恋愛談義 ハッター姉妹の場合
昼下がりのカフェで、レティーは紅茶を口に含むと突然話し出しました。
「私は・・・恋はするものじゃなくて、落ちるものだと思うの。」
がやがや町の若者がこぞって求愛した麗しのレティーは、今や王室付き魔法使いの弟子になり、その堅物で有名な魔法使いに夢中になっていることをソフィーもマーサもよく知っていました。今までどれほどの男性が言葉を尽くし、あの手この手でレティーを口説こうが、そうあの悪名高き魔法使いハウルでさえレティーを落とせなかったのです。その気高きレティーが頬を染めて急にそう言い出したので、ソフィーとマーサは一瞬カップを落としそうになりました。
恋の力って偉大だわ!
ソフィーは不思議なものを見るように、まじまじとレティーを見つめます。恋する妹の表情はひどく艶かしく師に恋心を抱く苦悩を滲ませ、ソフィーの目からもその美しさに磨きがかかって思えました。
「私・・・恋がこんなにどうしようもないくらい、心をかき乱すものだなんて知らなかったのよ・・・・先生の一言一言に一喜一憂してしまうの。自分の気持ちを抑えきれず、勉強に支障がでるほどよ・・・・!止められないの。どんどん好きになる。深みに落ちていくの。どうしたらいいのかわからなくなるのよ・・・。」
レティーが溜め息をカップの中に落とすと、周囲にいた若者たちからも溜め息が漏れました。
「あたし恋はインスピレーションだと思う。」
ここのところ少女特有の儚い美しさと健康的な可愛らしさを兼ね備えたマーサがはっきりと言いました。しゃんと背筋を伸ばし、なんとも自信たっぷりです。

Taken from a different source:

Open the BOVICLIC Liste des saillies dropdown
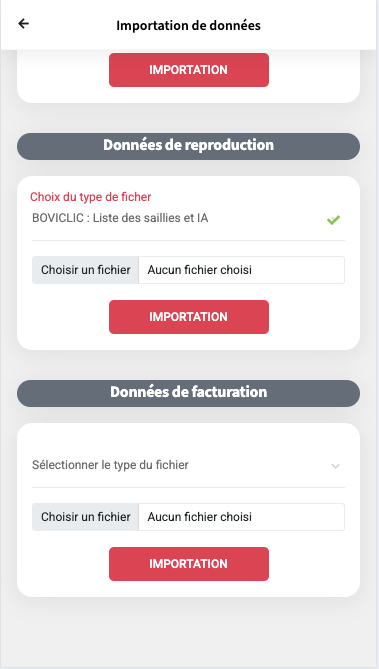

「あったそのときにビビビっとくるものがあるのよ。マイケルと出会った時に感じたの!ああ、私この人と結婚するのね!って。」
マーサはソフィーを見つめてにっこりと笑うと、カワイらしい笑顔を見せました。まるでマーサにとって、それ以外の真実はこの世に存在しないとばかりに揺るぎない想いがほとばしります。若い二人にとってこれから育んでいく恋はまさにインスピレーションで始まったのでしょう。ソフィーは、城でマーサのことを褒めちぎるマイケルを思い浮かべ微笑みました。
「「で、ソフィー姉さんはどうなの?」」
妹たちは、期待に満ちた顔で姉を覗き込んできます。姉妹で一番奥手だったソフィーが、あの魔法使いハウルと結婚することになるとはレティーもマーサも考えていなかったのです。性格はともかく、美しさと魔法にかけてはインガリーで右に出るものはいないでしょう。そんな義兄を持つことになる妹たちは、ソフィーの恋についての解釈を期待を持って尋ねました。
「恋・・・!?」
ソフィーは、カワイらしい瞳を向けてくる妹たちの、好奇心に満ちた瞳に苦笑しました。こんな時の妹たちは、納得行く答えを聞きだすまでは梃子でも動かないことをソフィーはよく知っています。ソフィーは眉間に皺を寄せ、一生懸命考えました。恋と自覚したのはつい最近です。自覚して間もなくプロポーズされて・・・今にいたるのです。
「恋は・・・」
あかがね色の髪と同じに頬を染めて、ソフィーは顔をしかめました。レティーとマーサは身を乗り出してソフィーの言葉を待ちます。誰よりも美しいのに、それを隠すかのように生きてきた大好きな姉を、攫っていったハウルへのちょっとした嫉妬も忘れています。
「・・・恋は・・・罠・・・・?」
ソフィーがそう呟くと、レティーとマーサは同時に呟いたのでした。